→ Activity: Find the line containing "Task: Click the Dominio" in the entries; transcribe it and all remaining lines through the end, exactly as they appear, but not the pictures.

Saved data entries
·····

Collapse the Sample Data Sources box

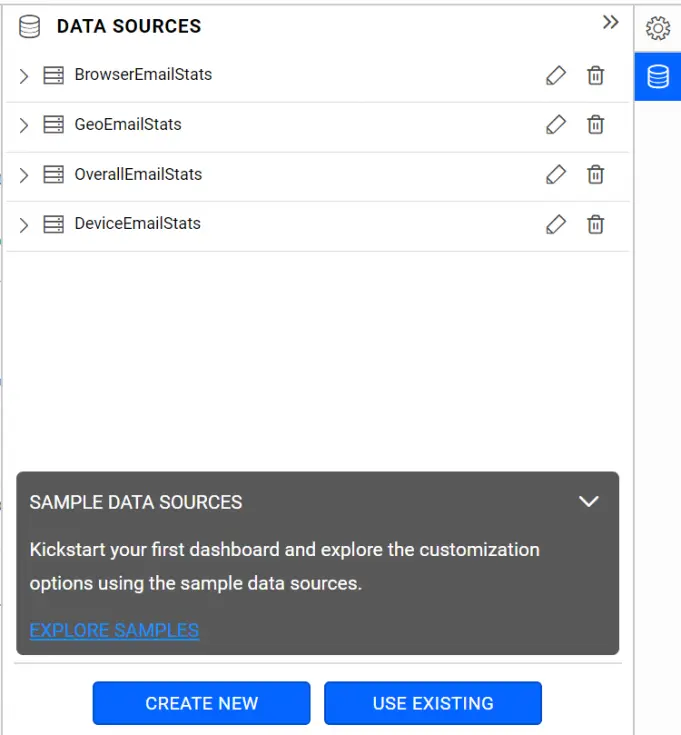pos(589,502)
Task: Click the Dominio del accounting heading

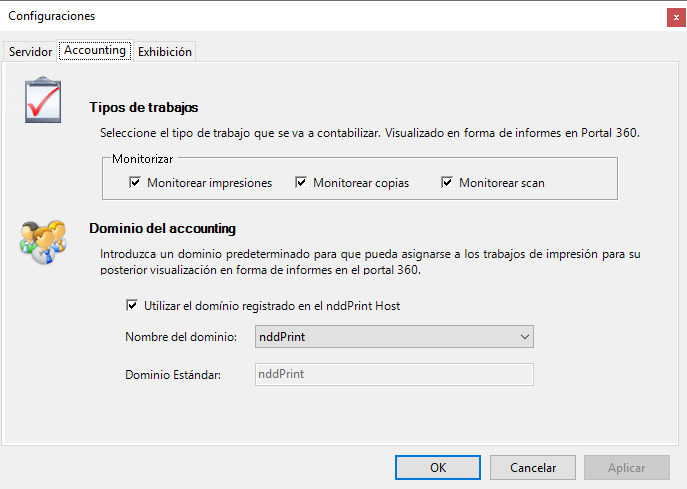Action: tap(162, 228)
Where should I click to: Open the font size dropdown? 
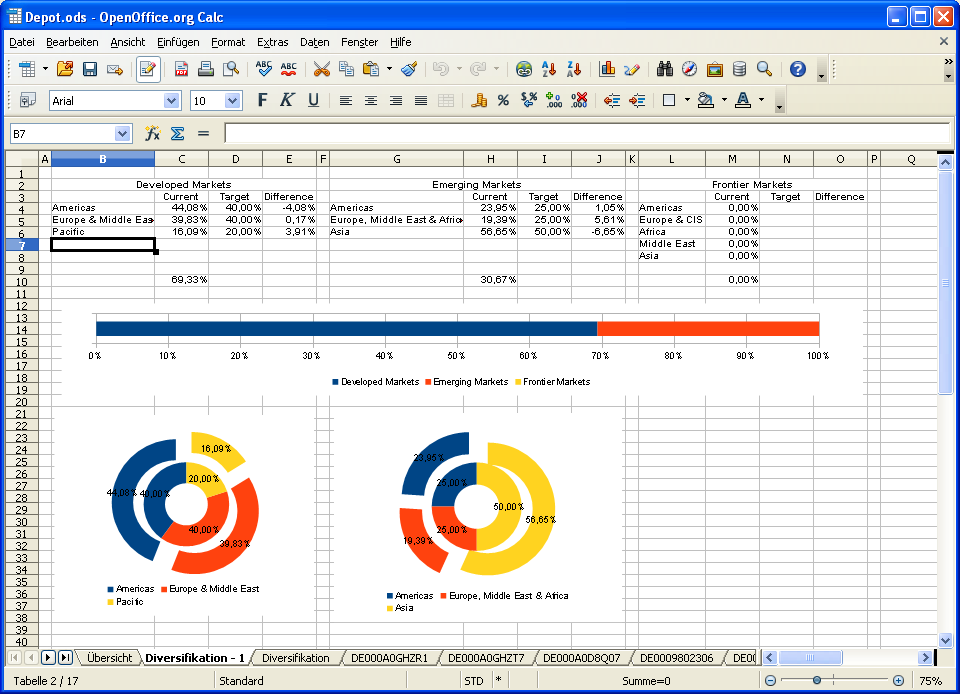point(233,101)
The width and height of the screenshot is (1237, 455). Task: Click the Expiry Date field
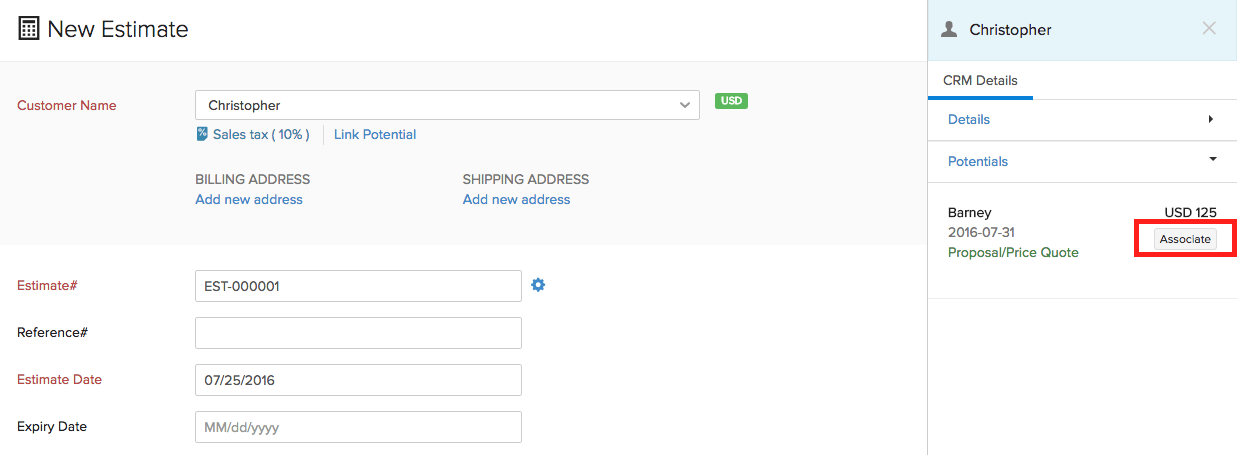pos(358,427)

·····

→ Exercise answer:
Task: Click the Dominio del accounting heading

Action: tap(162, 228)
Where should I click to: Open the font size dropdown? 
point(233,101)
The width and height of the screenshot is (1237, 455). Task: Click the Expiry Date field
pos(358,427)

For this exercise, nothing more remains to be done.